# MX-leader or Corsa 01



## litaiyuang (Dec 10, 2007)

I have a used red MX-leader and a blue/purple+yellow NOS Corsa 01 frame and can only afford to build up one. The frames are nearly identical in size (~55cm), so that's not an issue. I slightly prefer the red of the MX-leader, but paint scheme is not that much of a factor either. 

I'm ~165lbs, so I might not need the extra stiffness of the leader, but would like to hear some opinions. Both frames come with matching forks, but I also have a Colnago carbon fork that I could play around with. Trying to decide which one to keep and which one to sell, so any suggestions?


----------



## texbike (Oct 21, 2004)

*C01 vs MXL*

I've had both and am about the same weight as you are. The geos are the same and both are fantastic bikes. 

I've heard people say that the MXLs are harsh and too much bike for lighter or less powerful riders. However, I haven't found them to be harsh at all. In fact, I am continually amazed by how smooth and forgiving they can be.

If it was me, I would keep the MXL. It does everything that the C01 does (it's a bit heavier of course) and has the cult-classic thing going for it.

Regardless of which one you choose, you will have a great bike.

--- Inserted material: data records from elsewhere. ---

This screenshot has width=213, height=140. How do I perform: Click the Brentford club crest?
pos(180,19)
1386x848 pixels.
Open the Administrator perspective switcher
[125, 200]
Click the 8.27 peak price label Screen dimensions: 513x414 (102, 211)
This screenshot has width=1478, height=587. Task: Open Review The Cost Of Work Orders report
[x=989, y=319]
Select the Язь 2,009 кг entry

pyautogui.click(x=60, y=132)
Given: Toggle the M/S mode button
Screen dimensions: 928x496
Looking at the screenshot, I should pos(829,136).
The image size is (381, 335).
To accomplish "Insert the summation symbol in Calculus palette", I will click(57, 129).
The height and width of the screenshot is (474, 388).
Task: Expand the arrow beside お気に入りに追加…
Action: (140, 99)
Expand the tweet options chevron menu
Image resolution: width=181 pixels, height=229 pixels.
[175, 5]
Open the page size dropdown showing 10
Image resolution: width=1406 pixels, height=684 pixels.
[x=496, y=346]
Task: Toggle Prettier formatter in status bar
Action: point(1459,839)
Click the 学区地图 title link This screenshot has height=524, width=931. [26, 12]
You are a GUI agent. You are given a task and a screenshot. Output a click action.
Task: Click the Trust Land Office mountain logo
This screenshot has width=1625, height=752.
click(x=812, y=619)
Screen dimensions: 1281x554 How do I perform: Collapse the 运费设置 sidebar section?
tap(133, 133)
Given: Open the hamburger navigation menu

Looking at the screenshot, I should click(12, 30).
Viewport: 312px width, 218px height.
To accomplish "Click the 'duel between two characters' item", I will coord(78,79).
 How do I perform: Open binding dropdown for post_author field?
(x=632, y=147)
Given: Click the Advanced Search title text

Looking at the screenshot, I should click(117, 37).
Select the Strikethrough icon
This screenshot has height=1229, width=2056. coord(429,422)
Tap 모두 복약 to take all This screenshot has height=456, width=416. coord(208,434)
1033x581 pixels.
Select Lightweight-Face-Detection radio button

Be sure to stick with the original steel fork! 

Best Regards,

Texbike


----------



## vlckx (Mar 4, 2005)

Go for the MXL, and keep the 01 for a while, if you don't like the MXL, swap components, and sell it. 

Good luck


----------



## atpjunkie (Mar 23, 2002)

*the Corsa 01 is kewl*

and more rare than a regular corsa, but for me it's all about MX


----------